Memory use and crashes when live loading

(I’m running in Kubernetes at the moment)

I’m trying to do an upgrade from v1.1.1 to v20.07.0. I’ve exported my data which comes to about 28 million quads and I’m trying to import it into the database instance into which I’m upgrading using the live loader. I believe I’m running into some memory issues; on the clusters where the upgrade has succeeded I’ve noticed that the Alpha node tends to hit 6-7gb resident and cruise around there. In other, less-successful restorations, the pod terminates and when it restarts the live loader is unable to resume, it sits at 0 transactions committed indefinitely after.

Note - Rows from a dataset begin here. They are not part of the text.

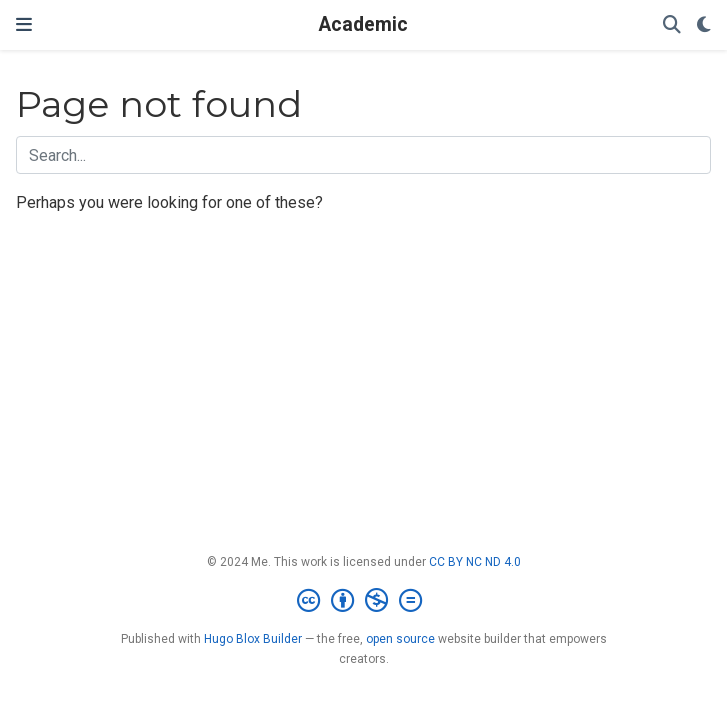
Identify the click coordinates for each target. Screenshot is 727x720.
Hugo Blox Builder (253, 639)
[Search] (672, 25)
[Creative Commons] (363, 601)
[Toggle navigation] (24, 25)
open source (400, 639)
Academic (363, 24)
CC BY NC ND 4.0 (475, 562)
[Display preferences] (704, 25)
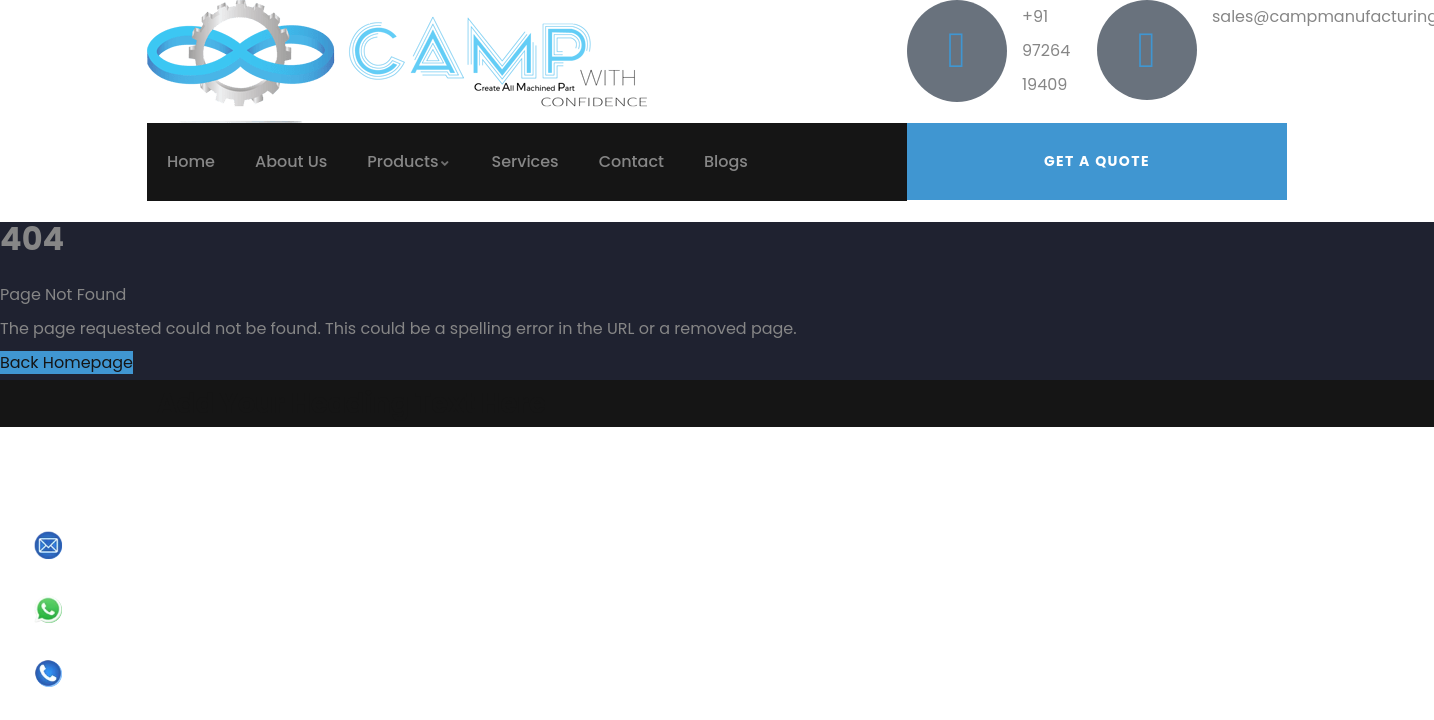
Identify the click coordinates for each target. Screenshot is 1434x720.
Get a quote (1097, 161)
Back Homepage (66, 362)
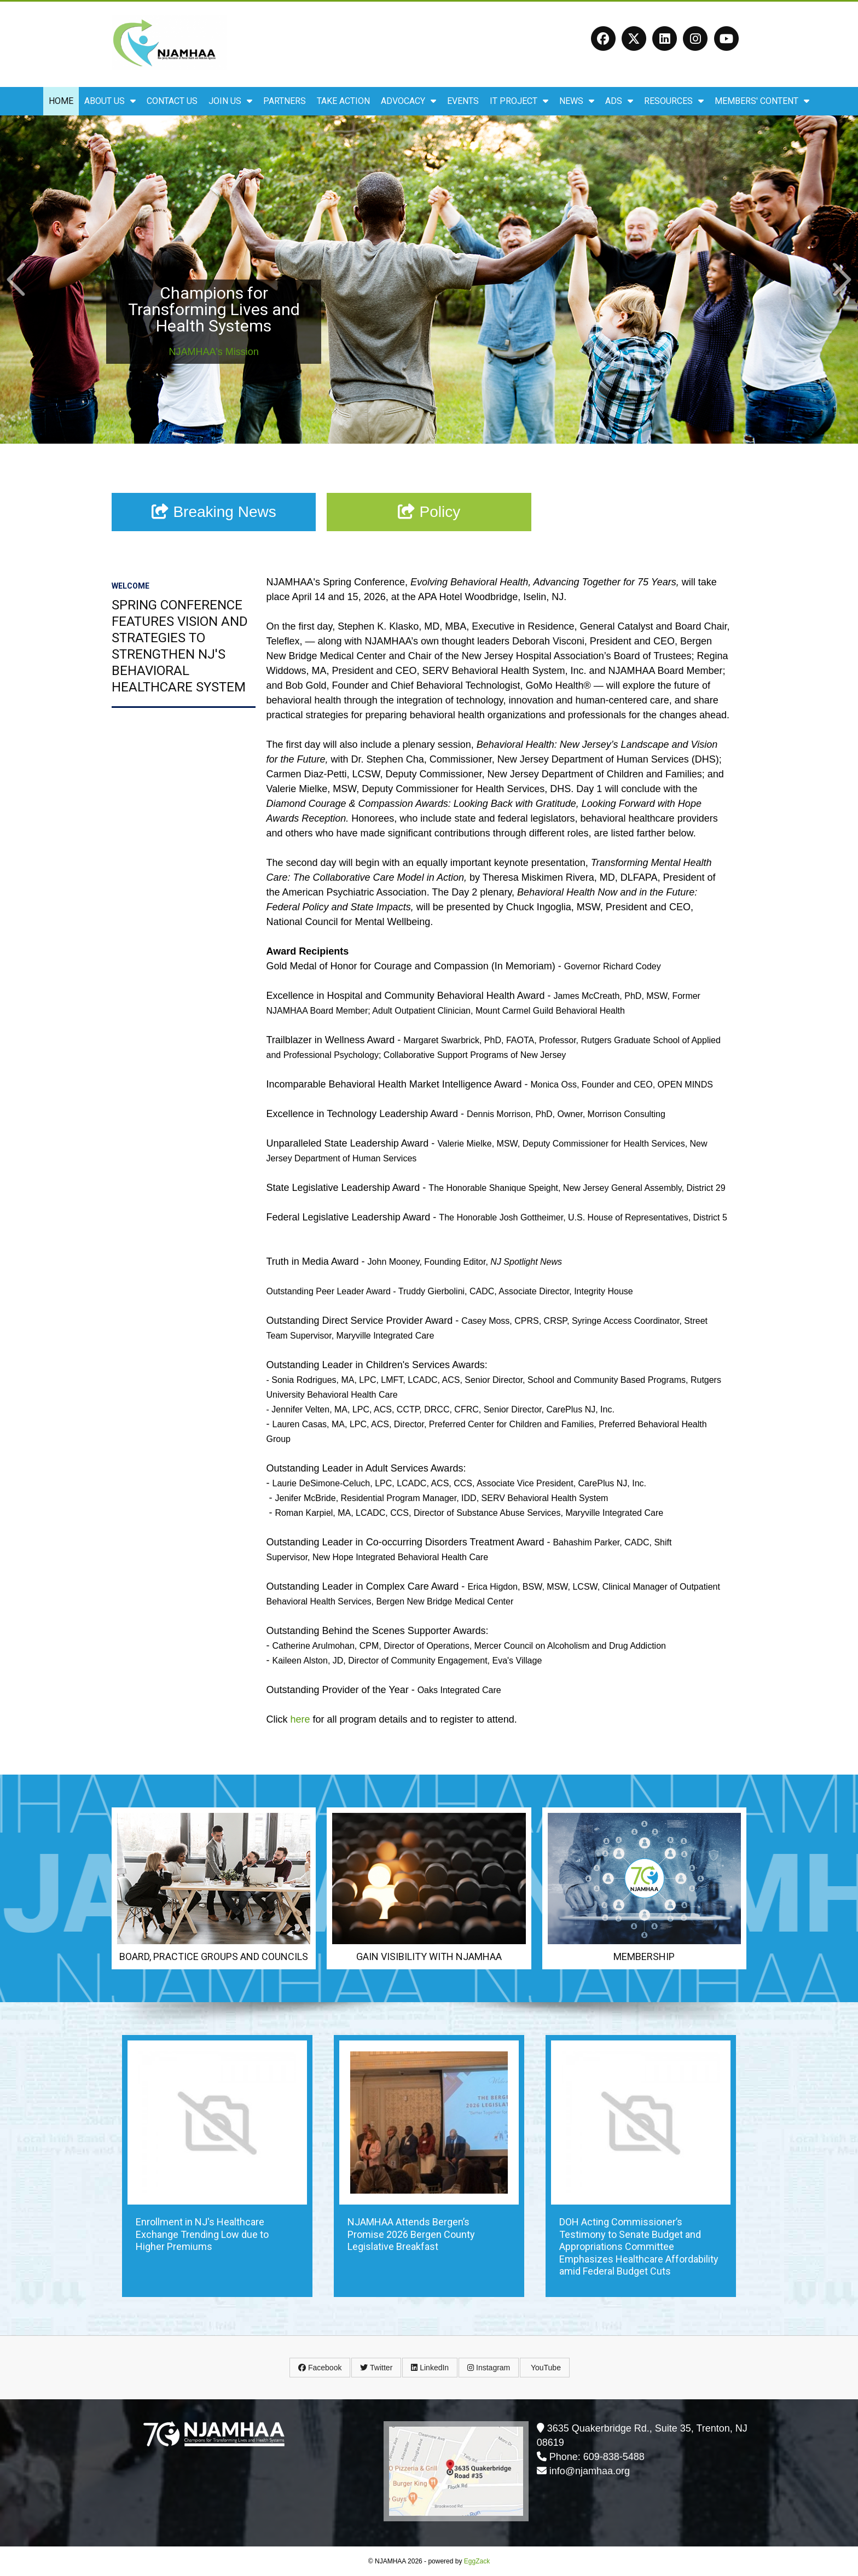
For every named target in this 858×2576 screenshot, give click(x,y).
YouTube (545, 2367)
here (300, 1719)
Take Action (343, 101)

When I run top on the Alpha after the CPU usage is quite high but it doesn’t seem to be doing anything. The Alpha log contains these entries, approximately one a minute:

I0807 02:15:12.662504      14 draft.go:1531] Skipping snapshot at index: 36395. Insufficient discard entries: 1. MinPendingStartTs: 51043
I0807 02:15:12.663280      14 draft.go:1367] Found 3 old transactions. Acting to abort them.
I0807 02:15:12.684843      14 draft.go:1328] TryAbort 3 txns with start ts. Error: <nil>
I0807 02:15:12.684906      14 draft.go:1351] TryAbort selectively proposing only aborted txns: txns:<start_ts:51052 > txns:<start_ts:51190 > txns:<start_ts:51043 > 
I0807 02:15:40.685652      14 draft.go:1370] Done abortOldTransactions for 3 txns. Error: Server overloaded with pending proposals. Please retry later

Hello @m18e,

Generally we recommend 32 GB for most use cases. We would recommend definitely for the live load process, at least temporarily allocate 32 GB for the alpha pods, then when finished, you can size it back down.

In my own tests, using 21 million RDF, I found that with 8 GB, live loader hit memory boundaries immediately, but when I had 32 GB, it ran more smoothly.

@m18e: could you share your cluster resource configuration?

@joaquin / @vvbalaji We use nodes with 16gb RAM right now. I didn’t see anything in the Dgraph documentation about recommended sizing; I did see mentions of t2.medium instances in the multi-host setup guide so I figured our default instance size would be sufficient especially given that our data set is only about 400mb gzipped at the moment.

Our cluster is simple, we have a single alpha right now.

We still generally recommend 32gb. When we do a performance test with liveloader, we use 16 vCPUs + 60 GB mem system for a 16-million dataset.

This may not be ideal, but could you possibly size the EC2 instance up something with more resources, then after finishing the live loader process, size it back down?

@m18e: Would you be able to share the memory profile and 400mb dataset that is causing issues during live loader?

@joaquin Where are these recommendations? Can you please update your documentation with these recommendations?

I don’t really want to have to go through the process of upsizing our nodes when we do data ingestion so that live load doesn’t fall over. It defeats the point of having a live load if we need downtime while we upsize and downsize our nodes!

@vvbalaji Unfortunately we cannot share our dataset because of confidentiality restrictions.

Is it possible to have the live load resume successfully if the process is terminated because of resource constraints?

Why is it so memory hungry? Is it aggressively caching data? If so, is it possible to tune it so that it is more conservative with what’s cached?

Just some clarification, the 60gb was just for testing, 32gb is generally recommended, but it is dependent on the data usage. Sometimes to can get by with 16gb, but it something that must be monitored to establish a base line.

There is not a simple rule where such as if you have x predicates you need x GB of memory. This is because each use case is a bespoke solution, dependent on the data, queries, traffic, etc.

I will talk this over with my team on Monday and look at our current docs and see if we can follow up with something more concrete. We are continuously fine-tuning to find optimal memory usage including caching and memory allocation schemes.

We have guidelines documented that document 32 GiB as a common setup:

Live Loader will impact a dgraph cluster, so the cluster may need to be momentarily scaled up to handle the load, then it can be scaled down afterward.

@m18e: following up to check if you got a chance to get the memory profile of the OOM crash.

We are actively working on addressing excessive memory usage or uncontrolled growth in memory usage (Commit to enable recent changes that reduce memory footprint: build(jemalloc): Install Jemalloc if missing via Makefile. (#6463) · dgraph-io/dgraph@02b5118 · GitHub). If you can try it and share a memory profile or even share the memory profile of the version you are using, we can work on addressing it

Hello! I unfortunately haven’t been able to jump on this because of some work deadlines but I wouldn’t mind giving this a try sometime. I’ll let you know if/when I’m able to do so.

Just updating here that these memory improvements slated for the next release in Dgraph v20.11. You can try out those changes today in the release/v20.11 branch on GitHub.

@m18e happy to help set you up with the new build if you’re still seeing these memory issues.